SCHENECTADY -- It’s time for Schenectady schools to let its recent redistricting take hold and focus on fine-tuning communication with parents and student, bolstering its strongest programs and working to minimize disruptive behavior, a trio of district parents said Thursday.

The comments came as part of one of nearly two dozen focus groups the district hosted this week with parents, students, teachers and community members as they gathered input in what the district should focus on in the coming years.

Working with outside consultants from Studer Education, the focus groups are the district’s first step toward developing a new strategic plan that will outline what types of programs and initiatives the district will focus on over the next three to five years.

With a major redistricting effort now a couple years behind them, district officials should focus on improving the little things that make parent and student lives better, the parents said.
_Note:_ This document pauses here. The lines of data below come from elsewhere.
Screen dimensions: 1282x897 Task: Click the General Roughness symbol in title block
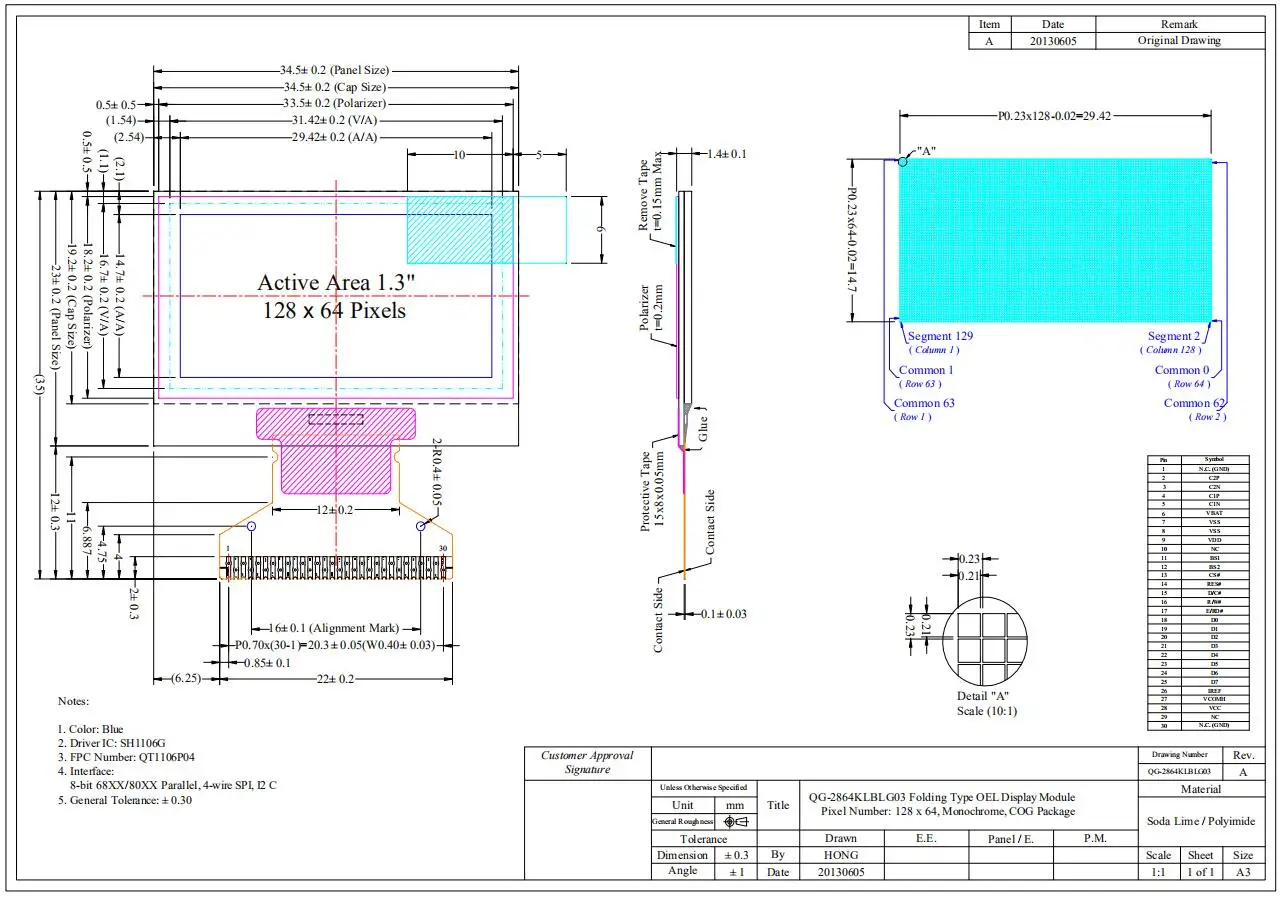(x=735, y=821)
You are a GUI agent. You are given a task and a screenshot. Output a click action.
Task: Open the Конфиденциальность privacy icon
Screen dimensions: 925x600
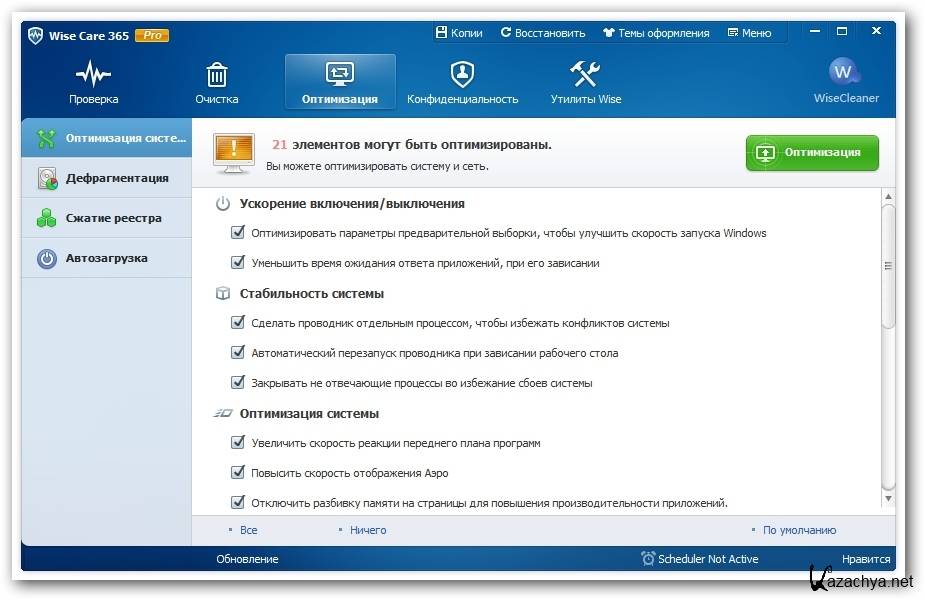click(462, 74)
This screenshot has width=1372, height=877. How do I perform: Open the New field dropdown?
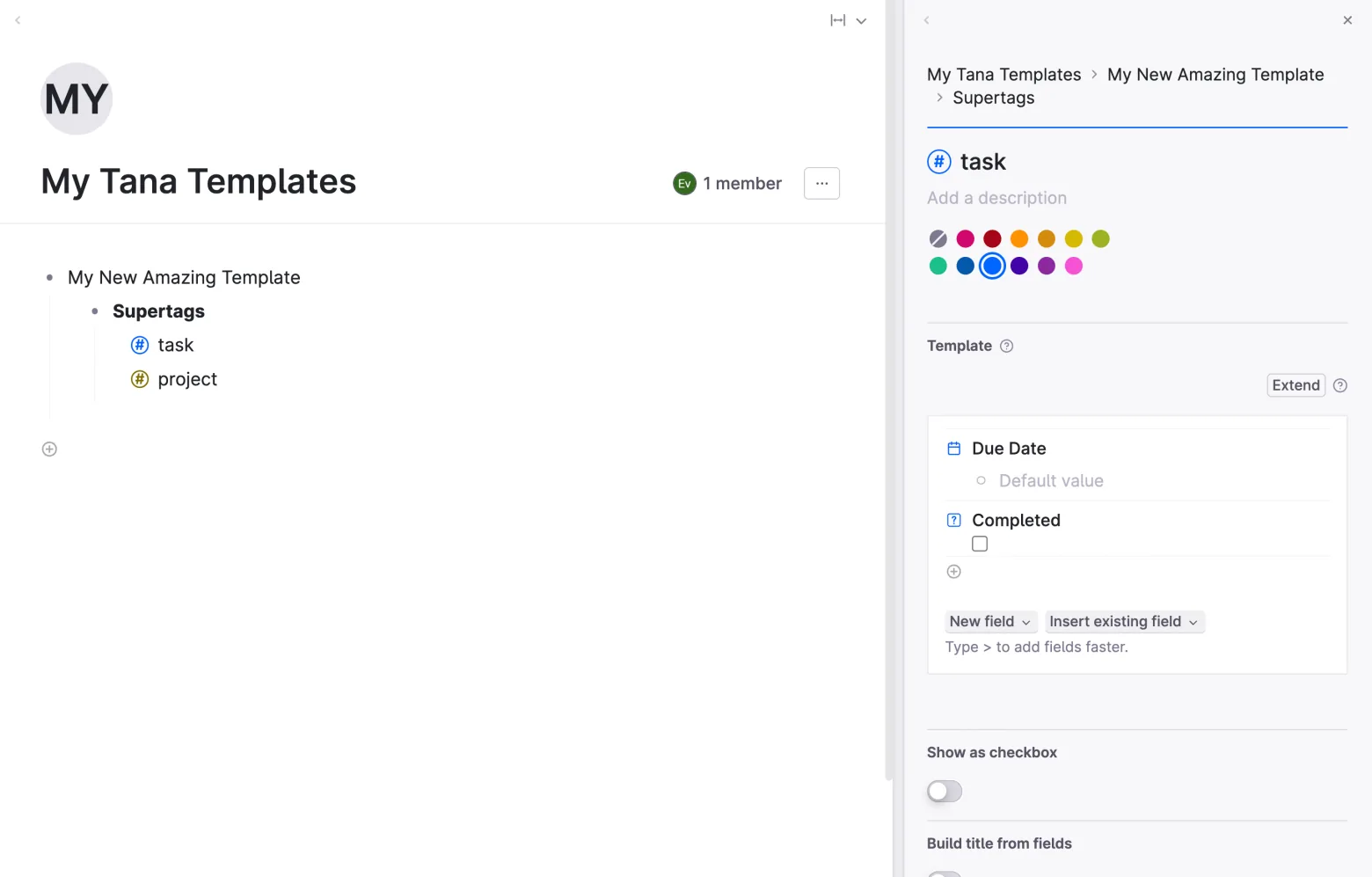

The redistricting converted the district’s 11 elementary schools into buildings that serves students from kindergarten through fifth grade.

The parents, for example, mentioned this week’s back-to-school night events and the difficulty they said they had in finding out simple details about the event.

“My hope is this doesn’t result in another big change,” said Ginny Casper, who has two kids, one at Oneida Middle School and one at the high school.

The group of parents, whose comments will join those from other focus groups and be released publicly in October, also said they would like to see greater consistency among teachers and support staff. One of the parents said her daughter had a very good middle school teacher who helped engage her in an interest in reading, but her son’s middle school teachers were not as effective. And even when the parents found teachers or counselors who worked well with their kids, they said, they would often get moved or leave soon thereafter.

“That was the big thing I heard, there needs to be more consistency,” said Kimberly Miller, who has a high-schooler, two middle-schoolers and a recent Schenectady graduate.

In recent years, the district has shifted its approach to handling disruptive student behavior, emphasizing “restorative” practices that aim to address behavior constructively rather than punitively.

But the parents said they were worried that approach has come off as overly permissive or even rewarding of behavior that made it difficult for other students to learn. They asked: What does it look like to the students who are behaving themselves in class and trying to study if the disruptive students are allowed to leave the class for a walk or get sent to a special calming space.

“Some of the bad kids get rewarded,” Casper said, relaying the kinds of things she said she has heard from her kids. “What do I get for doing what I’m supposed to?”

Janine Johnson said she wishes her daughter’s teachers could offer her more attention instead of focusing on disruptive students. She said the bad behavior seemed to be reinforced at times.

The parents also highlighted programs they said have helped their children and could be expanded to more kids. They pointed to the district’s music program, efforts to find out-of-district placements to meet specific student needs and the high school’s AVID and smart scholars program, which emphasize social and study skills and sets students on a path toward college. The kinds of supports given to those students would benefit many more students, one of the parents said.

While the overarching goal should always be graduation, the parents said, they also wanted the district to begin teaching more practical life skills, like how to set a budget or apply for a job.

Miller said her oldest son is looking for a job but struggling because he wasn’t taught basic skills about that process or given enough opportunities to gain skills and experiences that would qualify him for a job.

“He’s not doing anything because he wasn’t taught how to do the job application process, he’s totally lost,” she said.

After the consultants finish collecting input, they will work with district administrators to convert the feedback into priorities and goals that can be measured over time. Sometime around February, Studer consultant Melissa Matarazzo said, a more specific plan would be presented to the school board.